> ISTRUZIONI PER L'ESERCIZIO
Riprenda il brano su von Rundstedt, Trump e la guerra in Ucraina e lo prosegua a partire dall'ultima frase riportata.
┌─ BRANO SCELTO
Il feldmaresciallo Gerd von Rundstedt era il comandante generale delle forze tedesche a ovest. Il suo compito era quello di rallentare l’avanzata alleata. Aveva fortificato Caen, e i combattimenti intorno alla città erano feroci. Lentamente, le forze tedesche si stavano arrendendo all’inevitabile.
Il 1° luglio von Rundstedt ricevette una telefonata da Berlino. Il feldmaresciallo Wilhelm Keitel, capo dell’esercito tedesco, era al telefono. Von Rundstedt lo informò del deterioramento della situazione. Keitel era angosciato e chiese la sua opinione su cosa fare in seguito. Von Rundstedt replicò: “Fate la pace, sciocchi. Che altro potete fare?”. Per la sua insubordinazione, von Rundstedt fu sollevato dalle sue funzioni il giorno successivo.
Questa storia ci torna in mente dopo uno scambio di battute avvenuto il 18 aprile tra il Presidente Trump e un giornalista. Alla domanda sulla mancanza di progressi negli sforzi americani per mediare un cessate il fuoco in Ucraina, Trump ha risposto,
Ora, se per qualche motivo una delle due parti rende tutto molto difficile, noi diremo semplicemente: “Siete sciocchi. Siete degli sciocchi. Siete persone orribili” – e noi ci accontentiamo di fare finta di niente.
Trump stava parlando sia della Russia che dell’Ucraina, ma è chiaro che i pazzi che aveva in mente sono in Ucraina. Un giorno prima, Trump aveva detto di “non essere un grande fan” del presidente ucraino Volodymyr Zelensky e che non ha fatto “un ottimo lavoro” come leader di guerra dell’Ucraina.
Trump potrebbe aver creduto di poter porre fine alla guerra in Ucraina già all’inizio della sua amministrazione, ma ora si trova in una situazione in cui potrebbe dover “rinunciare” agli sforzi di pace. Non c’è praticamente alcuna possibilità di riunire l’Ucraina e la Russia.
Le condizioni di pace della Russia hanno assunto diverse forme nel corso della guerra, ma molti osservatori indicano un discorso del giugno 2024 del Presidente russo Vladimir Putin come la traccia di un accordo di pace. Putin ha dichiarato che la Russia interromperà le operazioni di combattimento e avvierà colloqui di pace se l’Ucraina accetterà le seguenti condizioni:
Le forze ucraine devono ritirarsi dalle quattro province contese dell’Ucraina orientale, annesse dalla Russia nel 2022.
L’Ucraina e i suoi alleati devono riconoscere la sovranità della Russia su queste province.
└─
┌─ VOCI FORNITE
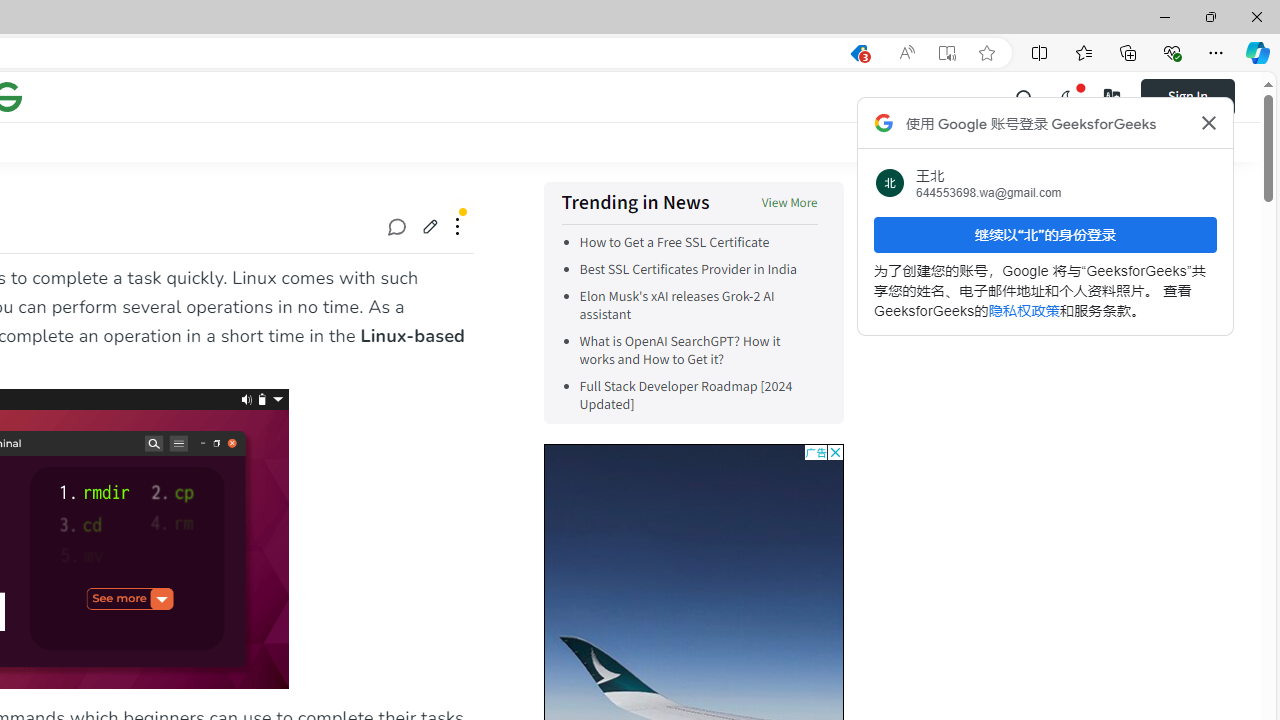
AutomationID: brandFlyLogo (805, 484)
What is OpenAI SearchGPT? How it works and How to Get it? (679, 350)
AutomationID: wheel (545, 450)
This site has coupons! Shopping in Microsoft Edge, 3 (858, 53)
Best SSL Certificates Provider in India (697, 269)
└─
> RISPOSTA AL COMPITO
L’Ucraina deve abbandonare i suoi piani di adesione alla NATO.
L’Ucraina deve adottare una politica di neutralità e astenersi dall’allinearsi con qualsiasi blocco militare.
Gli alleati dell’Ucraina devono accettare di rimuovere le sanzioni economiche imposte alla Russia.
Per Zelensky, accettare queste condizioni equivale a una resa. Ha ragione: Le condizioni russe equivalgono a una resa ucraina.
In contrasto con la posizione russa, l’amministrazione Trump avrebbe sollecitato un piano di cessate il fuoco associato all’inviato speciale di Trump in Ucraina, il tenente generale in pensione Keith Kellogg. Alcune parti di questo piano sono apparse nei notiziari e nelle opinioni, e da quello che possiamo ricostruire, questo approccio include i seguenti elementi:
Le operazioni di combattimento verrebbero congelate lungo la linea di contatto esistente.
Una zona demilitarizzata separerebbe le fazioni in guerra.
La Russia avrebbe il controllo de facto su quei territori nelle province contese che ora detiene.
Lo status della Crimea, annessa alla Russia nel 2014, non è chiaro, ma secondo alcuni rapporti gli Stati Uniti si impegnerebbero a riconoscerla come parte della Federazione Russa.
L’Ucraina riconoscerebbe la perdita di territorio, ma non sarebbe tenuta ad estendere il riconoscimento formale.
L’Ucraina non verrebbe ammessa nella NATO.
Le “forze di pace” europee, talvolta definite “forze di rassicurazione”, prenderebbero posizione nelle province occidentali dell’Ucraina. Gran Bretagna e Francia hanno parlato di formare una tale forza, che esisterebbe al di fuori della struttura della NATO.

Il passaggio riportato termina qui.